Amazon. com Inc. is buying an operator of primary-care clinics, a significant expansion of a similar service the tech giant launched several years ago that underscores its sweeping ambitions in healthcare.
The $3.9 billion deal, including debt, for 1LifeHealthcare Inc., which operates a primary-care practice under the name One Medical, is the first major acquisition announced during the tenure of Chief Executive Andy Jassy, for whom expansion into healthcare is a top priority.
Amazon will gain access to a practice that operates more than 180 medical offices in 25 U.S. markets and works with more than 8,000 companies to provide health benefits to employees, including with in-person and virtual care. That adds significantly to a smaller service Amazon launched in 2019 and for which it had signed up a limited number of employers in the last year.
“We think healthcare is high on the list of experiences that need reinvention,” said Neil Lindsay, senior vice president of Amazon Health Services. “We see lots of opportunity to both improve the quality of the experience and give people back valuable time in their days.”
The deal adds momentum to the push by technology and retail giants to make inroads into the nation’s $4 trillion healthcare economy. That push, along with new technology and medical discoveries, has fueled growth of medical care outside of hospitals and patients now more regularly seek care in more convenient and lower-cost settings. Demand for telehealth during the pandemic increased the use of virtual care.
Yet the healthcare industry, which is governed by state and federal regulations and an array of companies and providers operating in myriad ways, has proven notoriously difficult to disrupt. An earlier attempt to expand into healthcare, a joint venture set up by Amazon, Berkshire Hathaway Inc. and JPMorgan Chase & Co. called Haven, fizzled after three years. The three companies spent roughly $100 million but struggled to manage fundamental issues related to the cost of healthcare, data and staff turnover.
Once the deal closes, One Medical Chief Executive Amir Dan Rubin will remain as CEO of the business.
The deal price marks a roughly 77% premium, based on where shares of 1Life Healthcare closed on Wednesday. Based on a recently disclosed share count, the deal would be worth about $3.5 billion excluding debt.
Shares of 1Life Healthcare rose 68% to $17.10 on Thursday. Amazon shares rose slightly to $123.14.
Launched in 2019, Amazon Care expanded from a service offered to employees in Washington state to a health service with telemedicine components that the company is seeking to provide throughout the U.S. Amazon has said it has signed several agreements with companies to offer the service to their employees, in addition to its own workers.
Amazon’s goal is to be capable of providing a service that can begin with a chat in an app, continue with a virtual visit with a healthcare professional and even include a home visit within an hour after a user connects with the service.
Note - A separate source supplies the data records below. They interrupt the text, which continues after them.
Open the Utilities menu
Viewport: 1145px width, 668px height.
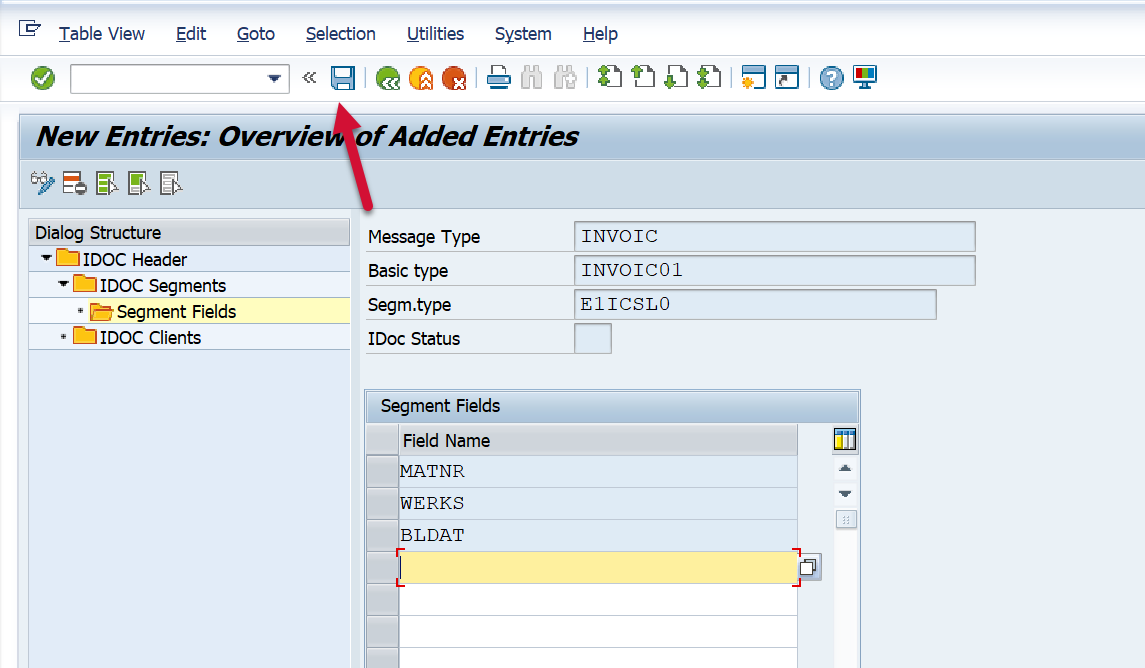click(x=435, y=34)
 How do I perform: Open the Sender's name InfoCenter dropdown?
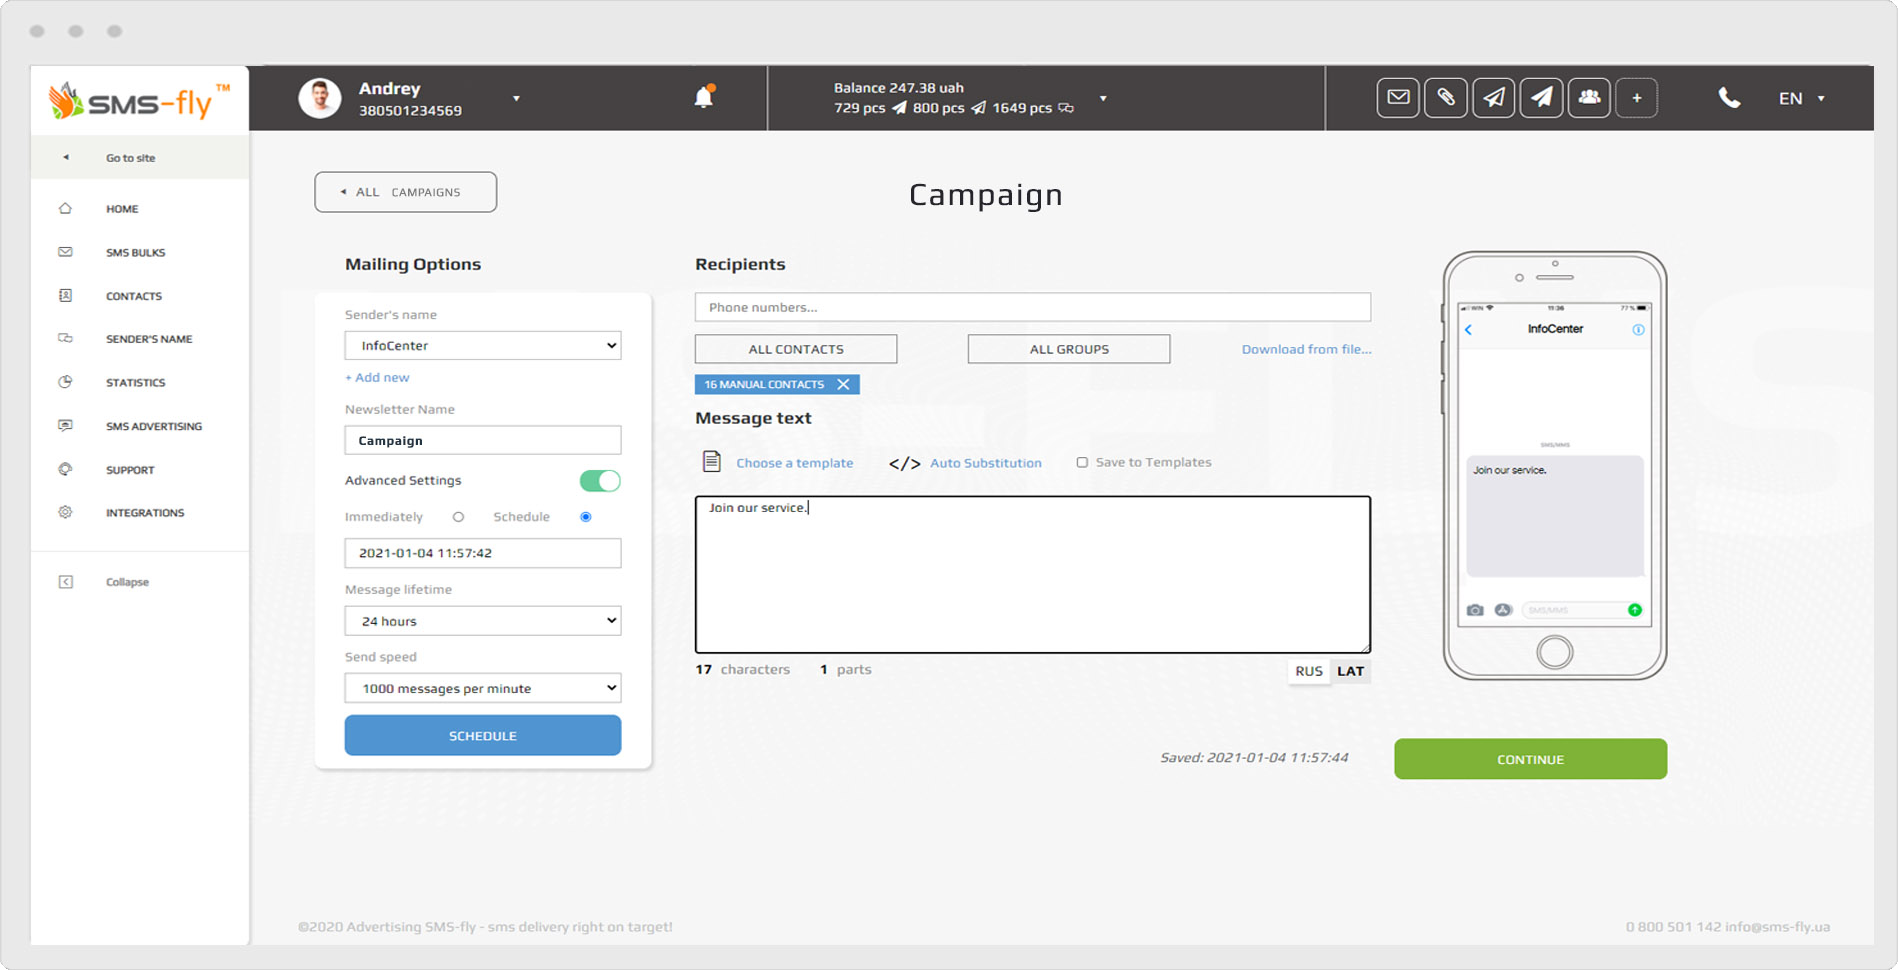coord(483,345)
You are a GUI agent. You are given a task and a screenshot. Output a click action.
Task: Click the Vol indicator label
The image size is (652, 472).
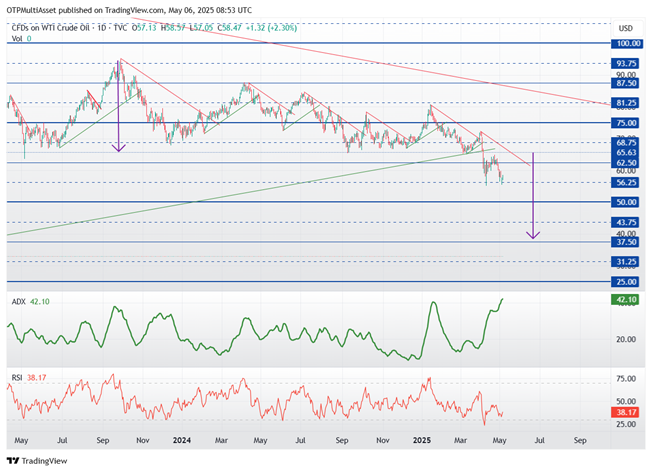(x=17, y=38)
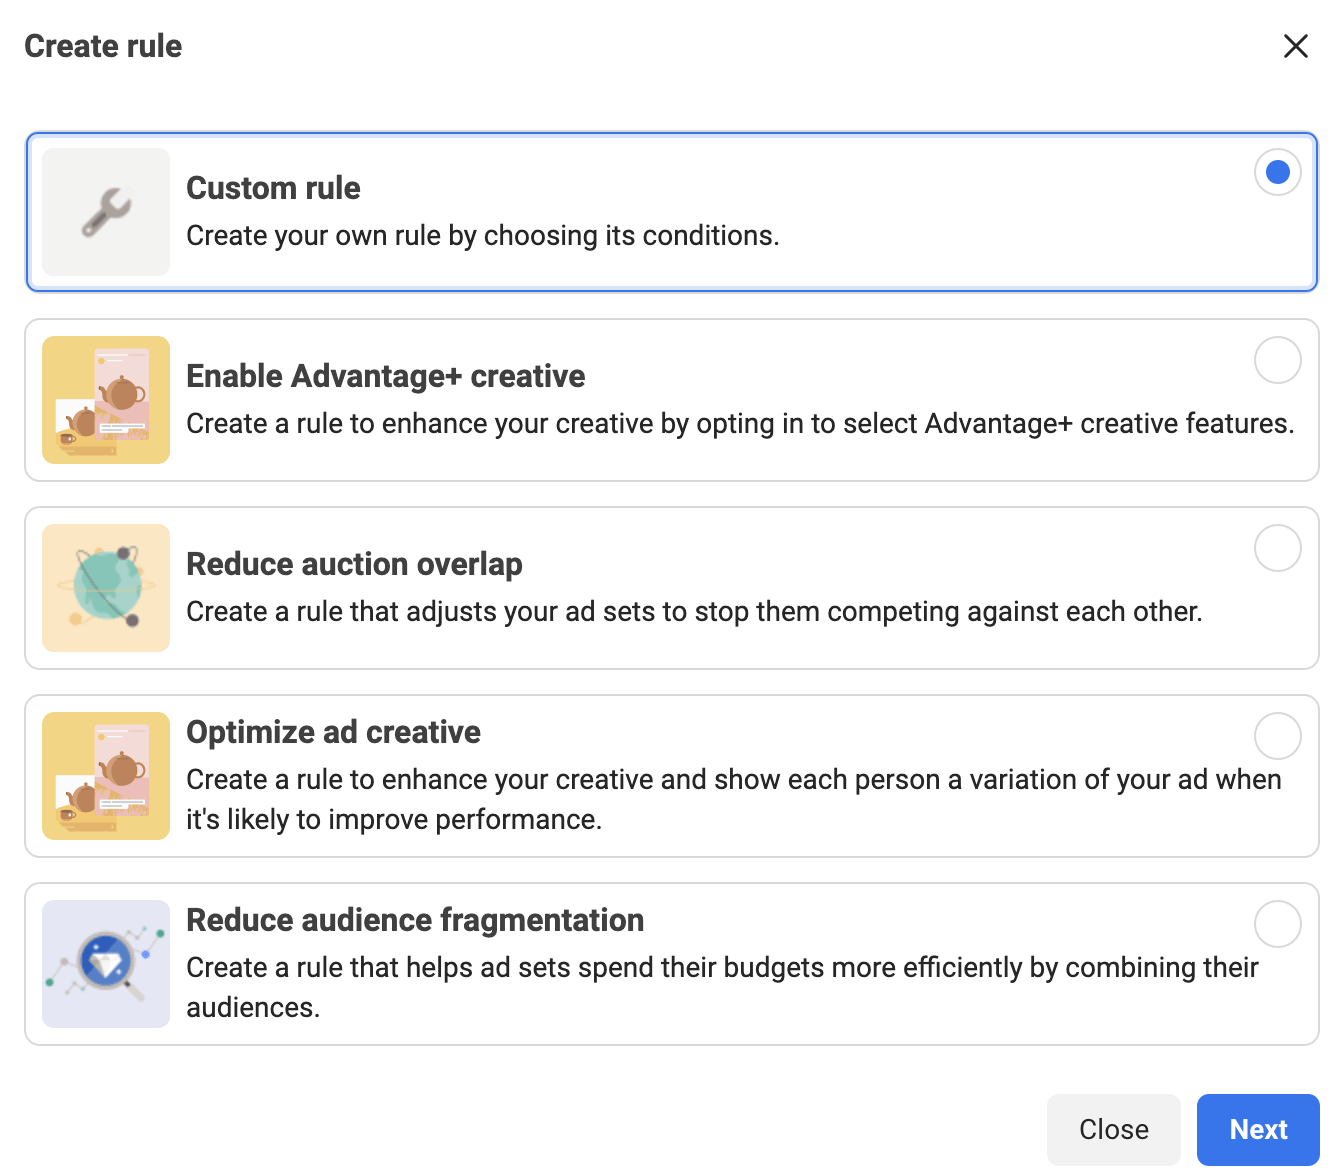
Task: Click the Create rule dialog title
Action: coord(102,46)
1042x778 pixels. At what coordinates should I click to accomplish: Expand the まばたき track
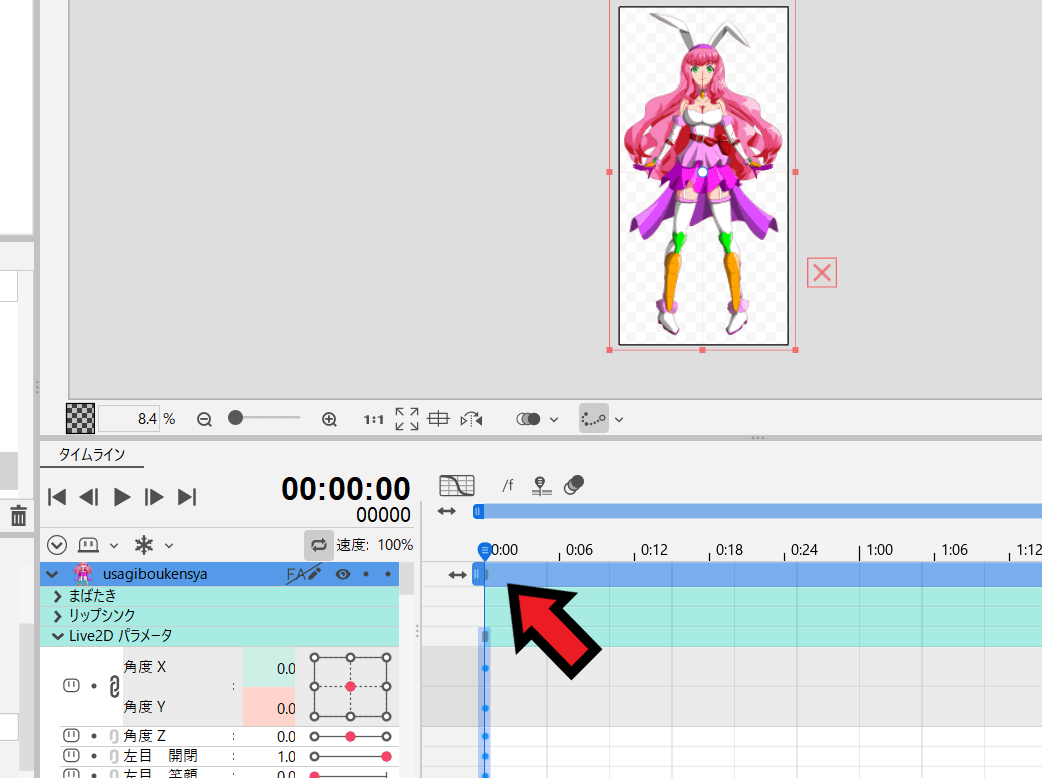tap(57, 594)
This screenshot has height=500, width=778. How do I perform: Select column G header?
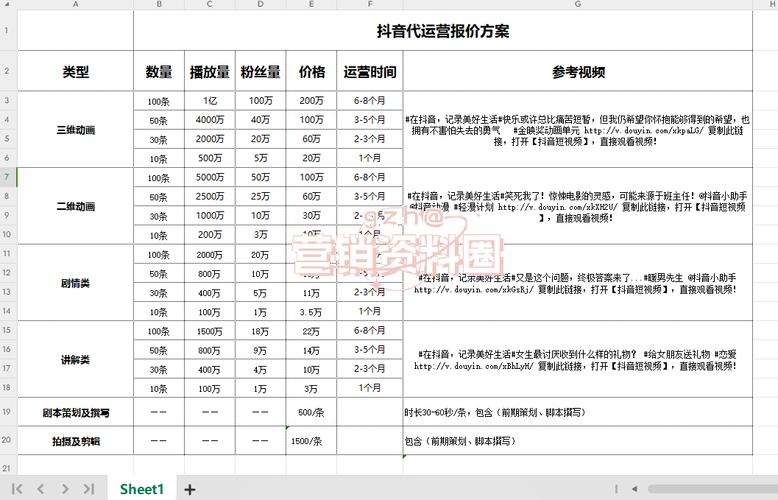(x=577, y=5)
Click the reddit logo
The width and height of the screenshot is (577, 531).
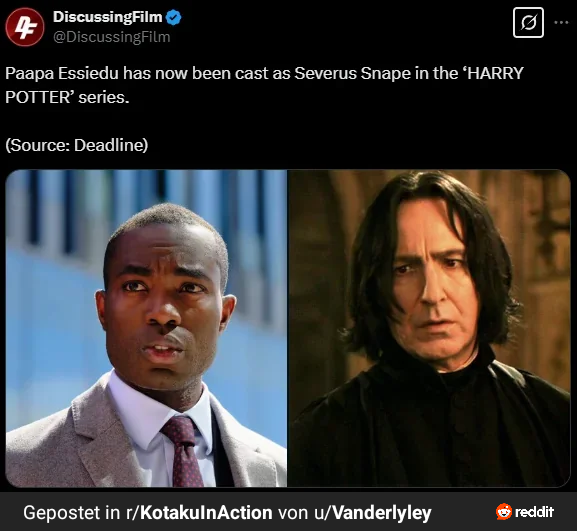(525, 511)
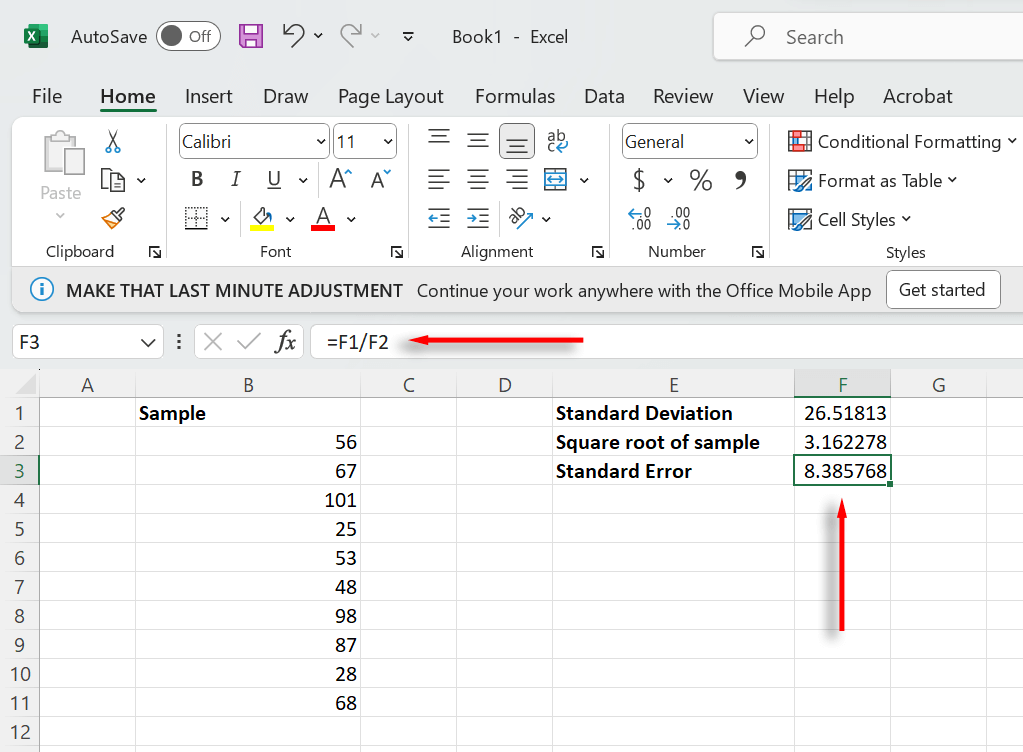The height and width of the screenshot is (752, 1023).
Task: Toggle Bold formatting
Action: click(197, 180)
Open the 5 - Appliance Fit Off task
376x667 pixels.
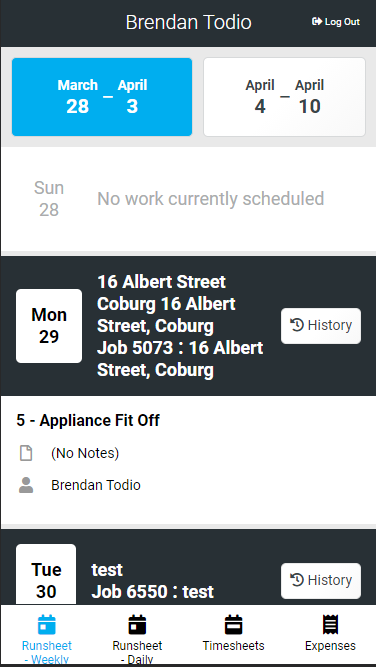point(88,420)
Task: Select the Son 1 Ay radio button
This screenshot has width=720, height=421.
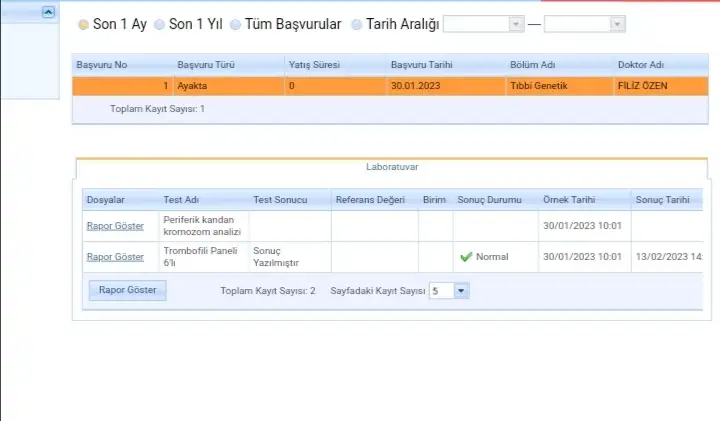Action: coord(83,24)
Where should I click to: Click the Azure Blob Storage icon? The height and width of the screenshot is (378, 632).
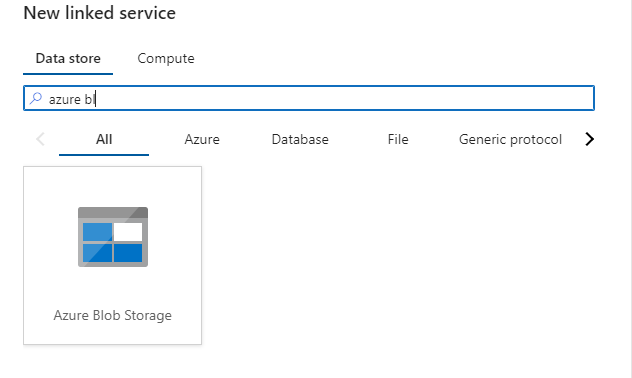pyautogui.click(x=113, y=237)
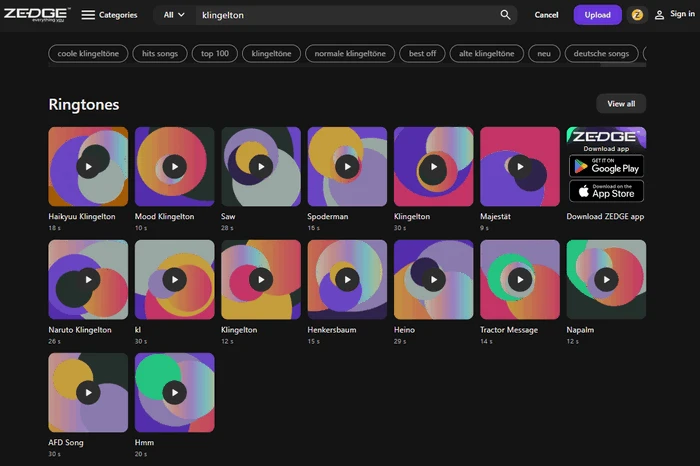Image resolution: width=700 pixels, height=466 pixels.
Task: Click the purple Upload button
Action: [597, 15]
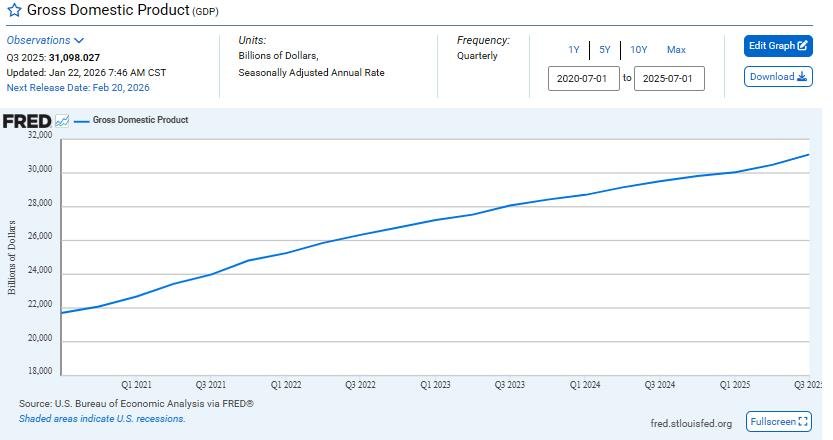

It could end with the delivery of prescription medication to a patient’s home, Amazon executives have said.
The tech company has also launched its own pharmacy business after buying online pharmacy PillPack Inc. about two years ago.
The most expansive version of Amazon Care isn’t yet available over all the U.S. The company said the telehealth component would be available nationwide last summer, and in-person care would be available in cities such as Washington, D.C., and Baltimore.
One Medical, a technology-based primary-care company, has sought to position itself as a convenient and flexible option for patients and for employers who offer healthcare benefits to workers.
The San Francisco-based company’s concierge-like model offers members virtual medical visits, wellness coaching apps and in-person visits and plans to expand its geographic reach this year, according to company filings.
It faced a Congressional investigation last year into its handling of Covid-19 vaccine distribution that concluded the company used “its access to scarce coronavirus vaccines to promote the company’s business interests and push vaccine seekers toward paying for One Medical memberships,” and that One Medical employees prioritized immunization for relatives and friends.
As part of the deal, the private-equity firm Carlyle Group Inc., which made a minority investment of up to $350 million in One Medical in 2018, would exit its position in the company, according to a person familiar with the investment. The investment was made before 1Life Healthcare’s 2020 initial public offering.